Extract provided:

As a result, we're seeing audiences reinforced in the opinion that sff in cinema must be on the intellectual level of a *Porky's* or *Dumb and Dumber* or *Idiocracy*... instead of also being capable of a *Gattaca*, or a *2001: A Space Odyssey*, or a *Solaris*, or even a *Silent Running* (which has logical holes you could drive a solar system through, but is still an intelligent film) or *The Lathe of Heaven* (the original television production, not that dreadful remake of a few years ago). Or, for lighter fare, how about a *Sleeper*, or the television production of *Overdrawn at the Memory Bank*, or even *Dark Star*? (I mean, if you can't do better than *Dark Star* -- as much as I enjoy that film, and as quirky and wonderfully wonky as it is -- then we're in terrible trouble here!) That, too, is one of the big problem with remakes -- they almost never get more intelligent, but they very frequently get considerably more stupid!

EDIT: Hmmmm. Makes me wonder -- if they decided to do a remake of *Atomic Submarine* ... or *Plan 9 from Outer Space* *shudder* -- could they get even more stupid than that? The mind boggles!


----------



## Raoul Mitgong (Apr 9, 2007)

Directive 1: In the forum post on science fiction films, condense the paragraph beginning "As a result, we're seeing audiences" into a shorter version that retains its main facts.

[Records from a data source]
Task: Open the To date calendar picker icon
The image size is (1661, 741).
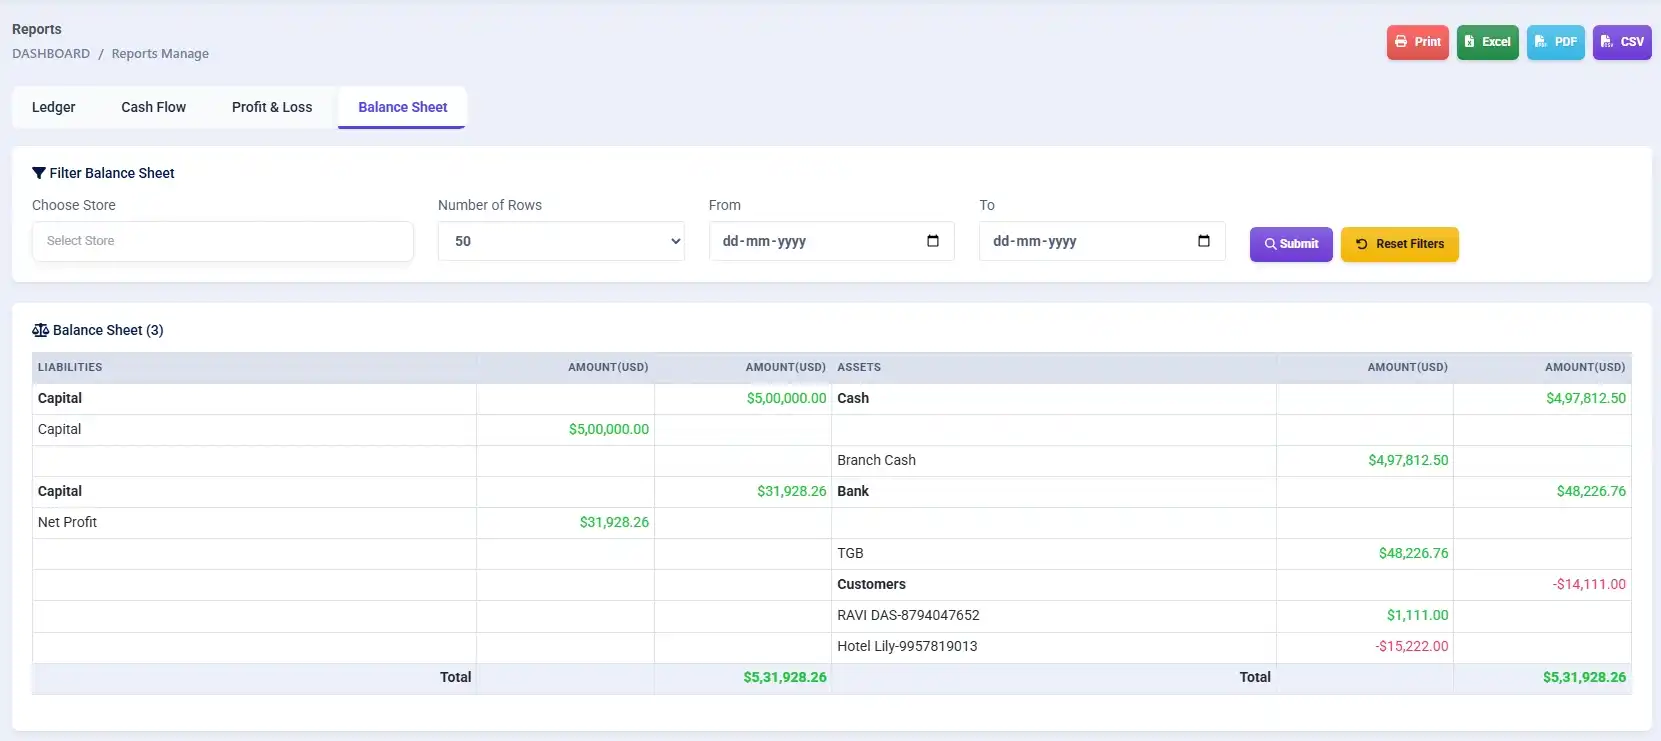Action: [x=1204, y=241]
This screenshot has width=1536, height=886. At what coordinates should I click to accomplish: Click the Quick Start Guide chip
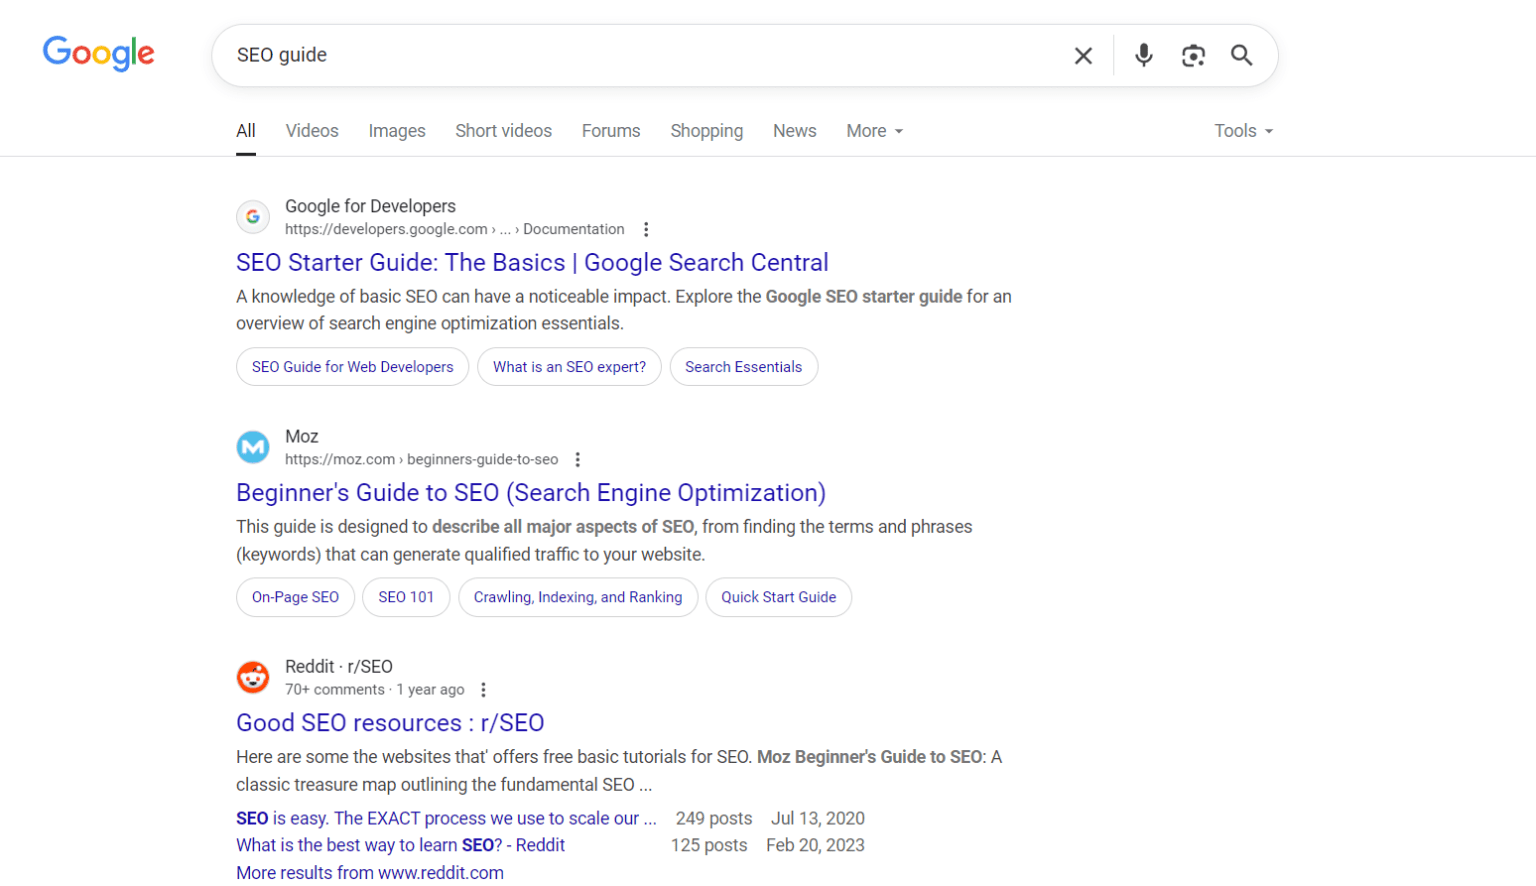pos(778,597)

Directive 2: Extract from the records every line beginning at the one that contains "This screenshot has" and continuing through the end of the records, reproducing them without alteration and omitting the pictures.

Exercise output 1: Audiences are being reinforced in the view that sff in cinema must be as unintelligent as *Porky's*, *Dumb and Dumber*, or *Idiocracy*, rather than capable of films such as *Gattaca*, *2001: A Space Odyssey*, *Solaris*, *Silent Running* (intelligent despite its logical holes), or the original television production of *The Lathe of Heaven* (not its remake). Lighter options include *Sleeper*, the television production of *Overdrawn at the Memory Bank*, and *Dark Star*; failing to do better than *Dark Star* would signal terrible trouble. Remakes almost never become more intelligent but very frequently become considerably more stupid.

Exercise output 2:
This screenshot has width=1536, height=886. At what coordinates should I click to accomplish: Click the Quick Start Guide chip
pos(778,597)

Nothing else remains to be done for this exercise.